Short exercise:
Put the lines below into a JSON list of strings, one string per line, and leave out any blank lines.

(Lines for finding text and items on a page)
◇ ◇ ◇ ◇ ◇ ◇ ◇

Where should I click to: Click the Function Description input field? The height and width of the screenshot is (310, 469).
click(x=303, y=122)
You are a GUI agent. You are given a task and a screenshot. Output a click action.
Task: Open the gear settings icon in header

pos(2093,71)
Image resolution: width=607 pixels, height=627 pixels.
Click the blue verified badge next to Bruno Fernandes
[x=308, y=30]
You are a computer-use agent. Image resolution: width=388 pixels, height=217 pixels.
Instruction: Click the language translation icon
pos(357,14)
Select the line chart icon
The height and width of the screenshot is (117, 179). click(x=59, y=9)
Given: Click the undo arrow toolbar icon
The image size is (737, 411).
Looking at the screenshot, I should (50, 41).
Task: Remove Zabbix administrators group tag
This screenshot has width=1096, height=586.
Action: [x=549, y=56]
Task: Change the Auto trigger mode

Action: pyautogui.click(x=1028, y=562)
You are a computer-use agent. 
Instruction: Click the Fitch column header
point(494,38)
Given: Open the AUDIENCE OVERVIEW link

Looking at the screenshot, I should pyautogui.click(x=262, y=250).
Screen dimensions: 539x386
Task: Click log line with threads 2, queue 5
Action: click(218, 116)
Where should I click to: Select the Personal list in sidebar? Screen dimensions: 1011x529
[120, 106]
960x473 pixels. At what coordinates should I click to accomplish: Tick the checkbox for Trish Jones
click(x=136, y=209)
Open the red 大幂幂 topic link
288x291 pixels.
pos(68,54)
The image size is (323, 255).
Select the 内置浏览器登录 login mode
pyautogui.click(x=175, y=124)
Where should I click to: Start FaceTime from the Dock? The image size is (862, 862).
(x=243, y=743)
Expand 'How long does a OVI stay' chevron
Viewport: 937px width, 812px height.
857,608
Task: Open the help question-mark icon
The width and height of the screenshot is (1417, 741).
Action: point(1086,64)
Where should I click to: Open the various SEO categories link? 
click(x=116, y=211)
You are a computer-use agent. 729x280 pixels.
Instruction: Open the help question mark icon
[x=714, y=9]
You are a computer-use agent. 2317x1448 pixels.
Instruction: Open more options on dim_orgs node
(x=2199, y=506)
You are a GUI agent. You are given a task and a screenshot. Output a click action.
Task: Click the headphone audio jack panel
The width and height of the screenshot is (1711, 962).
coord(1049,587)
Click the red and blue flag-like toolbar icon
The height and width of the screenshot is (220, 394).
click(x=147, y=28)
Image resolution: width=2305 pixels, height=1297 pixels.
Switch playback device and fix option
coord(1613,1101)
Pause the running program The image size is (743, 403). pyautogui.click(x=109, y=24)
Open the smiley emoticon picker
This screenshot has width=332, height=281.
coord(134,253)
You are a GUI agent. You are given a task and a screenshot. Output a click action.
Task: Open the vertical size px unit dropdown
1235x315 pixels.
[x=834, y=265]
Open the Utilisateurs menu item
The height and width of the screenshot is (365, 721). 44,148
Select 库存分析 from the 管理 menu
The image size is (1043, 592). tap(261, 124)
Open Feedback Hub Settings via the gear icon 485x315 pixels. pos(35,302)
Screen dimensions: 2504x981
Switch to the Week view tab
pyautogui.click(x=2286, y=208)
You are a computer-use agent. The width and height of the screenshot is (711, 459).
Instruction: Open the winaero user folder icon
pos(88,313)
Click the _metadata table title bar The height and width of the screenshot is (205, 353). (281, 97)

◇ ◇ ◇ ◇ ◇ ◇ ◇

Answer to the task:
[
  "Where should I click to: Click the Function Description input field? The height and width of the screenshot is (310, 469).",
  "click(x=303, y=122)",
  "You are a GUI agent. You are given a task and a screenshot. Output a click action.",
  "Task: Open the gear settings icon in header",
  "pos(2093,71)",
  "Image resolution: width=607 pixels, height=627 pixels.",
  "Click the blue verified badge next to Bruno Fernandes",
  "[x=308, y=30]",
  "You are a computer-use agent. Image resolution: width=388 pixels, height=217 pixels.",
  "Instruction: Click the language translation icon",
  "pos(357,14)",
  "Select the line chart icon",
  "The height and width of the screenshot is (117, 179). click(x=59, y=9)",
  "Given: Click the undo arrow toolbar icon",
  "The image size is (737, 411).",
  "Looking at the screenshot, I should (50, 41).",
  "Task: Remove Zabbix administrators group tag",
  "This screenshot has width=1096, height=586.",
  "Action: [x=549, y=56]",
  "Task: Change the Auto trigger mode",
  "Action: pyautogui.click(x=1028, y=562)",
  "You are a computer-use agent. ",
  "Instruction: Click the Fitch column header",
  "point(494,38)",
  "Given: Open the AUDIENCE OVERVIEW link",
  "Looking at the screenshot, I should pyautogui.click(x=262, y=250).",
  "Screen dimensions: 539x386",
  "Task: Click log line with threads 2, queue 5",
  "Action: click(218, 116)",
  "Where should I click to: Select the Personal list in sidebar? Screen dimensions: 1011x529",
  "[120, 106]",
  "960x473 pixels. At what coordinates should I click to accomplish: Tick the checkbox for Trish Jones",
  "click(x=136, y=209)",
  "Open the red 大幂幂 topic link",
  "288x291 pixels.",
  "pos(68,54)",
  "The image size is (323, 255).",
  "Select the 内置浏览器登录 login mode",
  "pyautogui.click(x=175, y=124)",
  "Where should I click to: Start FaceTime from the Dock? The image size is (862, 862).",
  "(x=243, y=743)",
  "Expand 'How long does a OVI stay' chevron",
  "Viewport: 937px width, 812px height.",
  "857,608",
  "Task: Open the help question-mark icon",
  "The width and height of the screenshot is (1417, 741).",
  "Action: point(1086,64)",
  "Where should I click to: Open the various SEO categories link? ",
  "click(x=116, y=211)",
  "You are a computer-use agent. 729x280 pixels.",
  "Instruction: Open the help question mark icon",
  "[x=714, y=9]",
  "You are a computer-use agent. 2317x1448 pixels.",
  "Instruction: Open more options on dim_orgs node",
  "(x=2199, y=506)",
  "You are a GUI agent. You are given a task and a screenshot. Output a click action.",
  "Task: Click the headphone audio jack panel",
  "The width and height of the screenshot is (1711, 962).",
  "coord(1049,587)",
  "Click the red and blue flag-like toolbar icon",
  "The height and width of the screenshot is (220, 394).",
  "click(x=147, y=28)",
  "Image resolution: width=2305 pixels, height=1297 pixels.",
  "Switch playback device and fix option",
  "coord(1613,1101)",
  "Pause the running program The image size is (743, 403). pyautogui.click(x=109, y=24)",
  "Open the smiley emoticon picker",
  "This screenshot has width=332, height=281.",
  "coord(134,253)",
  "You are a GUI agent. You are given a task and a screenshot. Output a click action.",
  "Task: Open the vertical size px unit dropdown",
  "1235x315 pixels.",
  "[x=834, y=265]",
  "Open the Utilisateurs menu item",
  "The height and width of the screenshot is (365, 721). 44,148",
  "Select 库存分析 from the 管理 menu",
  "The image size is (1043, 592). tap(261, 124)",
  "Open Feedback Hub Settings via the gear icon 485x315 pixels. pos(35,302)",
  "Screen dimensions: 2504x981",
  "Switch to the Week view tab",
  "pyautogui.click(x=2286, y=208)",
  "You are a computer-use agent. The width and height of the screenshot is (711, 459).",
  "Instruction: Open the winaero user folder icon",
  "pos(88,313)",
  "Click the _metadata table title bar The height and width of the screenshot is (205, 353). (281, 97)"
]